Hello - did you ever get an answer to your question?  For NetApp system Alerting have you tried Unified Manager?  The former Operations Manager capability provides automated alerting, and it's free with your hardware purchase.  Along with that comes Performance Advisor, which enables very granular system Performance-based thresholding and alerting.  Also free.  You can scan the Admin guides on the Support download page to see if it does what you want, and the download for that single package -- OnCommand Unified Manager Core v5.1 --  is also available through the Support site.  http://support.netapp.com/documentation/docweb/index.html?productID=61474

JORDAN_SLINGERLAND
3,352 Views

Your first problem is that you are confusing SNMP and SMTP.

Your second problem is that in your NMS you are using a guage variable and not a counter.

It does not matter if the value is ops since last boot if you take the difference between the current value and the last value you received.

--Jordan

bobshouseofcards
3,352 Views

As Michael indicates OnCommand Unified Manager certainly will meet the need for the Filer alert and most every other Filer reporting/alerting need you may have.  If you are using Nagios to monitor a bunch of discrete hardware/systems and you just want to add in this item, there is not an SNMP counter in the NetApp MIB that directly provides what you want.  All the NFS statistics are "since last reset", so you have two basic options to make this work.
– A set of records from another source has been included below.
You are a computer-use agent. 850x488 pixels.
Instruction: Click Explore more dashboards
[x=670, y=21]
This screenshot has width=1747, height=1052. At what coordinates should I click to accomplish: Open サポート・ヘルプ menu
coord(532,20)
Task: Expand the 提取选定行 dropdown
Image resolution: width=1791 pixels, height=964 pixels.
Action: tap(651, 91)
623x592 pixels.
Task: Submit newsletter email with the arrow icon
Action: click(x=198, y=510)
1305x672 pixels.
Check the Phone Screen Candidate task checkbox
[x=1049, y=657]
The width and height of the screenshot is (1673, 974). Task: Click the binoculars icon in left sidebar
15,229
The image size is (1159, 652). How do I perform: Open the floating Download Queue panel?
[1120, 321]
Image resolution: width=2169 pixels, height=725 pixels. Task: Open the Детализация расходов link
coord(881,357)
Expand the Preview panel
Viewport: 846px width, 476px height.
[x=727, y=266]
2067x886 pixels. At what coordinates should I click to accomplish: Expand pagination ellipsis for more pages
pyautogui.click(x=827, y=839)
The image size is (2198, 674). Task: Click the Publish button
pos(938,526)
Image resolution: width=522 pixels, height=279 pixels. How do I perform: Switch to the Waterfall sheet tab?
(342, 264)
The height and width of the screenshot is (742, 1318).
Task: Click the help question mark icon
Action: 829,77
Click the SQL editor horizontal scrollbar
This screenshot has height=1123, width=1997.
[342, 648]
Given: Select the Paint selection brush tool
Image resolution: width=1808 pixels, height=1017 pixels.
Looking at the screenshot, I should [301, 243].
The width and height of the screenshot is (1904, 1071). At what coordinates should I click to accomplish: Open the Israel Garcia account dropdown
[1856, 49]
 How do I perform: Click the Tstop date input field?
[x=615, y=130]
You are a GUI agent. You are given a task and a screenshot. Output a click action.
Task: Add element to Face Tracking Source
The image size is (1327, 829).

1.  Get counter values over time and derive the rate in your collection tool based on the differences.

2.  Get counter values and immediately reset the statistics via "nfsstat -z" as a command to the Filer.  Due to the natural lag between query and reset there will be some loss of signal in this mechanism of course.

I've found that most all collected statistics available are every increasing counters as they are efficient to implement at the Filer, leaving any rate/per type calculations to the management tool's resources.

JORDAN_SLINGERLAND
3,352 Views

Yes. You could also configure your thresholds in On Command and have that send an SNMP trap to your NMS.  This way you get the best of both worlds.  You do not need to reinvent the wheel and can use all the built in thresholds,  yet you can view your aggregated alerts from a single pane of glass.